Climate activists require a budget plan for a low-carbon future
Climate campaigners are urging the government to set out a clear plan for a low-carbon future in next week’s budget, despite the chancellor’s decision to pull a major plank of climate policy at the last minute.
The budget will determine much of the government’s work this year, and campaigners fear that a failure to send clear signals on meeting the 2050 net zero emissions target would play badly with other countries looking to the UK for leadership as host of the vital UN climate talks, called Cop26, later this year.
Hopes were dealt a blow when it emerged on Friday that a major policy announcement on national infrastructure – including an overhaul of Britain’s energy, transport and water infrastructure to cut greenhouse gas emissions and help cope with the impacts of extreme weather – would be postponed.
“This budget is a big opportunity for the government to set out their stall for Cop26 and lead by example, so it’s disappointing that we may not have a major announcement on low-carbon infrastructure as part of it,” said Doug Parr, the chief scientist at Greenpeace UK.
“But if ministers are using the additional time to improve the plan, that may not be a bad thing. The chancellor should set out a clear timeline for this infrastructure programme and support at least 5% of government spending on climate and nature in the budget. This would show that ministers mean business in tackling the climate emergency.”
Dave Timms, the head of politics at Friends of the Earth, said: “The government reconsidering support for expensive climate-wrecking infrastructure projects such as the £30bn road-building programme would be a welcome sign that international climate commitments are being taken more seriously. However, they need to urgently press ahead with funding a national programme of investment in the UK’s cold and leaky homes where there are clear benefits for the economy, households, and the planet.”
Next Wednesday’s budget will be the first since Britain left the EU and the first since the UK adopted the net zero carbon target, enshrined in law by Theresa May last summer in one of her final acts as prime minister. It will also be scrutinised carefully by other nations for signals that the government is taking Cop26 seriously, after a troubled start to the UK’s presidency.
The EU is setting out its European Green Deal, a massive overarching strategy encompassing all aspects of the European economy, hoped to lead to net zero emissions by mid-century.
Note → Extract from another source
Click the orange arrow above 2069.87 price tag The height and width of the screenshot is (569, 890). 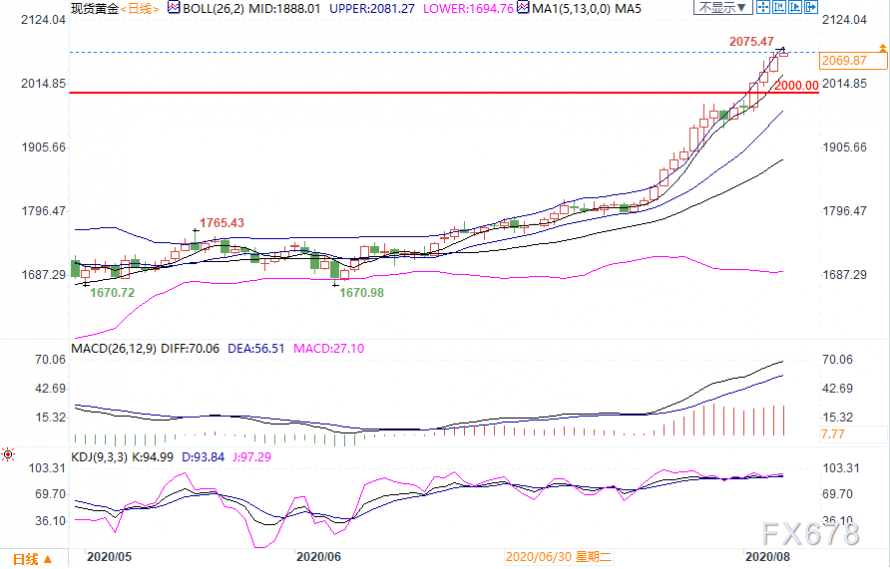[883, 48]
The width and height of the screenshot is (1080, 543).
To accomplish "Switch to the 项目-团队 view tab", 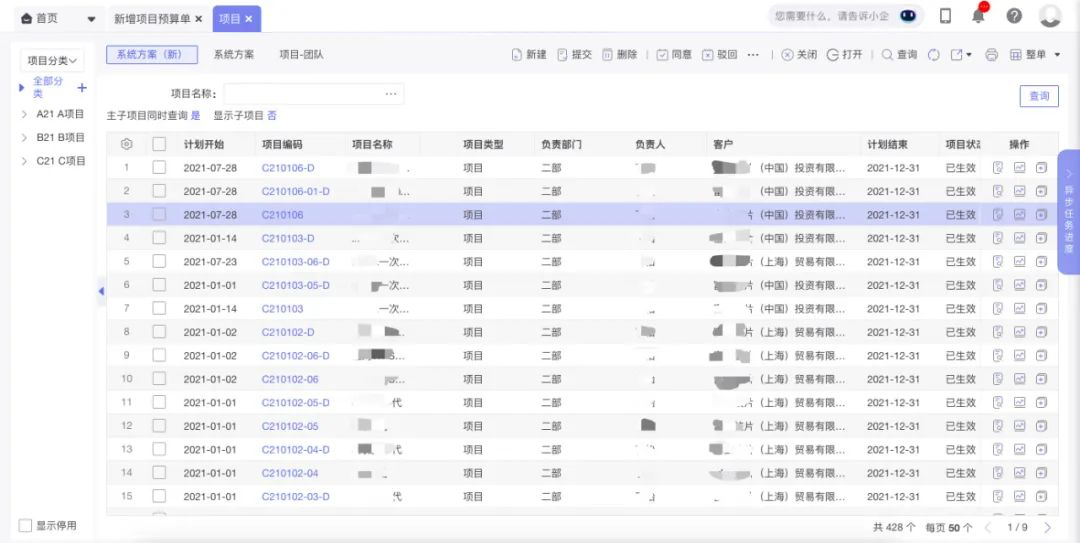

The EU will use its green deal in a bid to draw China, the world’s biggest emitter, into a pact to cut greenhouse gases drastically.
Without a similar strategy, the UK may lack credibility in trying to form the “grand coalition” of countries that experts say is necessary to make Cop26 – the conference of the parties, to be held in Glasgow this November – a success.
“We’ve been promised a green budget, and with only eight months to go till the UN climate talks, it’s essential we get one,” said Shaun Spiers, the executive director of Green Alliance. “The government is badly off target to deliver its legally binding climate commitments. This is the moment to get on track.”
Campaigners want to see the government commit to a range of measures that would reduce carbon, beyond the piecemeal announcements made so far. Boris Johnson said last month at the launch of Cop26 that the moratorium on sales of new diesel and petroleum cars would be brought forward five years to 2035, and this week ministers agreed to make onshore wind farms eligible for public support, and to increase the content of biofuels in petrol.
Green groups and experts say much more is needed, including strategies on fixing Britain’s heat-leaking homes, boosting renewables, halting the rapid rise in emissions from transport, restoring the natural environment and tackling waste.
“As the first major opportunity for the Johnson government to show it is serious on delivering net zero, the budget is a huge moment ahead of Cop26,” said Jonathan Marshall, the head of analysis at the Energy and Climate Intelligence Unit. “The minimum expected is to lead by example and convince other nations to submit ambitious pledges, amplifying domestic action on to the global stage. The UK can show the world that hitting net zero is eminently possible, and is more than just a slogan.”
Local government is also urging the chancellor to deliver a green budget for Cop26. A group of councils and local government organisations wrote to the chancellor on Friday to say that councils are “uniquely well placed to help the government meet its carbon emissions reduction targets”.
Some groups are calling for the government to devote at least 5% of spending to the low carbon effort.
“Massive investment in our abundant renewable power potential, public transport and a nationwide energy efficiency programme would put the UK at the forefront of the green industrial revolution – and show genuine leadership ahead of this year’s crucial climate summit in Glasgow,” said Mike Childs of Friends of the Earth.
In a sign of the growing impact of the coronavirus on Cop26, the UN announced planned meetings in Bonn in March and April would be cancelled. However the main preparatory Cop26 meeting scheduled for Bonn in June is so far unaffected.
Some also fear that the need for urgent measures on the coronavirus will distract attention from the green agenda.
“The need to avoid recession as a result of coronavirus cannot be made an excuse for dodging vital decisions on de-carbonising the economy,” said Spiers. “Investing in warmer homes, infrastructure for electric vehicles, the renewable energy industry and natural flood defences will boost the economy, not least in poorer regions, as well as tackling the climate and wider environmental emergency.”